Talvez, atualmente, muitos professores e professoras não concordem plenamente com esse conceito, mas, para uma maioria, mesmo não concordando, o processo ainda tem essa característica geral, não muito diferente desse contorno.

O determinismo ou cartesianismo é parte do processo científico que sempre tenta propor uma resposta com precisão a modelos da natureza, até mesmo tentando simplificar esses sistemas e atribuir uma resposta única e simples.

René Descartes (1596-1650), filósofo e matemático francês, escreveu o “Discurso sobre o Método”, também traduzido como “Discurso sobre o Método para bem conduzir a razão na busca da verdade dentro da ciência”. É sua a célebre frase: “Cogito ergo Sum” ou “Penso, logo existo”. Descartes é considerado o Pai do Reducionismo, em que fenômenos complexos podem ser decompostos em suas manifestações mais simples, ou seja, estudar as partes e entender o todo (MORELO JÚNIOR, 2019).

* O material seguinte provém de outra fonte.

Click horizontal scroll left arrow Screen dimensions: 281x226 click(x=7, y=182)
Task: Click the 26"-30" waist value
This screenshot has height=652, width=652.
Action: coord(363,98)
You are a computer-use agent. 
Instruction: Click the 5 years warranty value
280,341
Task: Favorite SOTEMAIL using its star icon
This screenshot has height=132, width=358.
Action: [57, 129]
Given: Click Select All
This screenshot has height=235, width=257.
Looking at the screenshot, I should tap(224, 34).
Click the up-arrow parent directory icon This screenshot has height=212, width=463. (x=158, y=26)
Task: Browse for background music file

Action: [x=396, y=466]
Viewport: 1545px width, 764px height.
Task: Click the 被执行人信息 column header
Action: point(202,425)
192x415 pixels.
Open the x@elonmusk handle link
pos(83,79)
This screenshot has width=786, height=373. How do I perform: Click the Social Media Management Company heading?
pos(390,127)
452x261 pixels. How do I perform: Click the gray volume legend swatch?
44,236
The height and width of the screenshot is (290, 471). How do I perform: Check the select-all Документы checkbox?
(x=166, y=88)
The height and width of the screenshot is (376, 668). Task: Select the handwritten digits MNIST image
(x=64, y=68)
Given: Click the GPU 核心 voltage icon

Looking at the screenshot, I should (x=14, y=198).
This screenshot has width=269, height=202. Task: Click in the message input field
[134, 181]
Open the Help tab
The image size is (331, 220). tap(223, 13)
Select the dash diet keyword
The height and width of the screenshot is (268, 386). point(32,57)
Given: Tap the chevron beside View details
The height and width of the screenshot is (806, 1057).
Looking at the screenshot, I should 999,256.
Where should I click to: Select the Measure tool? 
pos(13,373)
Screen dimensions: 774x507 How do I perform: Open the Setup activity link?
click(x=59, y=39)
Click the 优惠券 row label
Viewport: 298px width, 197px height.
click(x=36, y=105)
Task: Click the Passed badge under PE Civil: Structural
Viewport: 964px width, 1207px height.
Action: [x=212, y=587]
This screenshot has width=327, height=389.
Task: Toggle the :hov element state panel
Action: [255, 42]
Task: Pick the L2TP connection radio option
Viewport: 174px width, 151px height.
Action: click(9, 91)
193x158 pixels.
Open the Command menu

Por esse motivo, critiquei as palavras “transmissão” e “conteúdos”, pois elas nos remeteriam, na minha visão, sempre às “certezas”, em que o aprendizado deve ser visto e interpretado como uma probabilidade. Dependerá de uma “interação bilateral consensual em processos de transformação”. Certamente, não são essas as únicas palavras com conceitos amplos e voltados a uma visão múltipla, usadas na educação atual; poderemos achar outras.

Alguns sistemas da natureza podem ser estudados por esses mecanismos deterministas e oferecer resultados satisfatórios. São chamados de Sistemas Lineares – por exemplo, localizar um planeta no Sistema Solar –, mas a maioria dos sistemas da Natureza é muito mais complexa e, quando reduzimos essa complexidade, tiramos as possibilidades de entendimento com mais coerência. A palavra “complexidade”, por si só, já resulta em uma nova visão sobre como interpretamos a natureza. Desta forma, qual seria, atualmente, a visão que teríamos sobre o “Reducionismo”? A complexidade tenta ampliar nossa visão sobre os fenômenos do que seja a natureza, mas sem reduzi-los somente às partes, pois estas não são uma expressão fidedigna da representação do todo, podendo ser apenas uma forma reducionista de interpretá-lo. Elas são unas e múltiplas.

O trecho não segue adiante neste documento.